Part of a data file
━━━━━━━━━━━━━━━━━━━━
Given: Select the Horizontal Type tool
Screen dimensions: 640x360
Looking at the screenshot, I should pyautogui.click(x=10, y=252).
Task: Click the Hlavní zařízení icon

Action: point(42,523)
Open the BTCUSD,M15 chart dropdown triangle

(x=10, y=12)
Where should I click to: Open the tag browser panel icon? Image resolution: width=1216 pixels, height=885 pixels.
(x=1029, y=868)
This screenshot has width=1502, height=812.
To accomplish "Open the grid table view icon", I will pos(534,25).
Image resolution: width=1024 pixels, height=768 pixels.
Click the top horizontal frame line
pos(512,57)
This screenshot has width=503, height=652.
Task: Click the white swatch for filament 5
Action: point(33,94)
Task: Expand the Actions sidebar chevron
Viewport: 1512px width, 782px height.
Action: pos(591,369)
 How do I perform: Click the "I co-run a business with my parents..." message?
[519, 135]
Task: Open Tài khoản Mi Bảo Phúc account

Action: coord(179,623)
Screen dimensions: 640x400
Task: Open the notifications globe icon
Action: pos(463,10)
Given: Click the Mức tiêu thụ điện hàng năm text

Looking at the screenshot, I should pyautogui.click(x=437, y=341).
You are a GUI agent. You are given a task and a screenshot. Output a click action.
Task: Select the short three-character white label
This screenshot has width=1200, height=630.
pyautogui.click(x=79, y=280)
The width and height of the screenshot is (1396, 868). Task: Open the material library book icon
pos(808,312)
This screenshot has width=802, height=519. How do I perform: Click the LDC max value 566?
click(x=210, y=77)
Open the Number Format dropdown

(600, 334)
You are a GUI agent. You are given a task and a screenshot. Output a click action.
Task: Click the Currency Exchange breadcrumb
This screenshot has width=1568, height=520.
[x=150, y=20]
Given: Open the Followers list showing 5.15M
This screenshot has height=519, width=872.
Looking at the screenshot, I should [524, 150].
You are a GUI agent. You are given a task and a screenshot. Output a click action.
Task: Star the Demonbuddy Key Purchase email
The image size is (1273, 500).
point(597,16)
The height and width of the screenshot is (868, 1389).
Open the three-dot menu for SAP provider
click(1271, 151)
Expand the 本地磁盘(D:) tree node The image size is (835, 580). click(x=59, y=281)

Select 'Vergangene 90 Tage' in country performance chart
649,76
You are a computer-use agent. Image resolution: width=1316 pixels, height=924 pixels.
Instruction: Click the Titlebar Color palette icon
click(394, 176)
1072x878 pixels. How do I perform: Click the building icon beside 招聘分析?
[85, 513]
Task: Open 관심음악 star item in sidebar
━━━━━━━━━━━━━━━━━━━━
Rewrite the items above, replacing every "dropdown" with "drop-down" and leaving everything else unchanged.

The result –
Given: Select the Horizontal Type tool
Screen dimensions: 640x360
Looking at the screenshot, I should pyautogui.click(x=10, y=252).
Task: Click the Hlavní zařízení icon

Action: point(42,523)
Open the BTCUSD,M15 chart drop-down triangle

(x=10, y=12)
Where should I click to: Open the tag browser panel icon? Image resolution: width=1216 pixels, height=885 pixels.
(x=1029, y=868)
This screenshot has width=1502, height=812.
To accomplish "Open the grid table view icon", I will pos(534,25).
Image resolution: width=1024 pixels, height=768 pixels.
Click the top horizontal frame line
pos(512,57)
This screenshot has width=503, height=652.
Task: Click the white swatch for filament 5
Action: point(33,94)
Task: Expand the Actions sidebar chevron
Viewport: 1512px width, 782px height.
Action: pos(591,369)
 How do I perform: Click the "I co-run a business with my parents..." message?
[519, 135]
Task: Open Tài khoản Mi Bảo Phúc account

Action: coord(179,623)
Screen dimensions: 640x400
Task: Open the notifications globe icon
Action: pos(463,10)
Given: Click the Mức tiêu thụ điện hàng năm text

Looking at the screenshot, I should pyautogui.click(x=437, y=341).
You are a GUI agent. You are given a task and a screenshot. Output a click action.
Task: Select the short three-character white label
This screenshot has width=1200, height=630.
pyautogui.click(x=79, y=280)
The width and height of the screenshot is (1396, 868). Task: Open the material library book icon
pos(808,312)
This screenshot has width=802, height=519. How do I perform: Click the LDC max value 566?
click(x=210, y=77)
Open the Number Format drop-down

(600, 334)
You are a GUI agent. You are given a task and a screenshot. Output a click action.
Task: Click the Currency Exchange breadcrumb
This screenshot has width=1568, height=520.
[x=150, y=20]
Given: Open the Followers list showing 5.15M
This screenshot has height=519, width=872.
Looking at the screenshot, I should [524, 150].
You are a GUI agent. You are given a task and a screenshot. Output a click action.
Task: Star the Demonbuddy Key Purchase email
The image size is (1273, 500).
point(597,16)
The height and width of the screenshot is (868, 1389).
Open the three-dot menu for SAP provider
click(1271, 151)
Expand the 本地磁盘(D:) tree node The image size is (835, 580). click(x=59, y=281)

Select 'Vergangene 90 Tage' in country performance chart
649,76
You are a computer-use agent. Image resolution: width=1316 pixels, height=924 pixels.
Instruction: Click the Titlebar Color palette icon
click(394, 176)
1072x878 pixels. How do I perform: Click the building icon beside 招聘分析?
[85, 513]
Task: Open 관심음악 star item in sidebar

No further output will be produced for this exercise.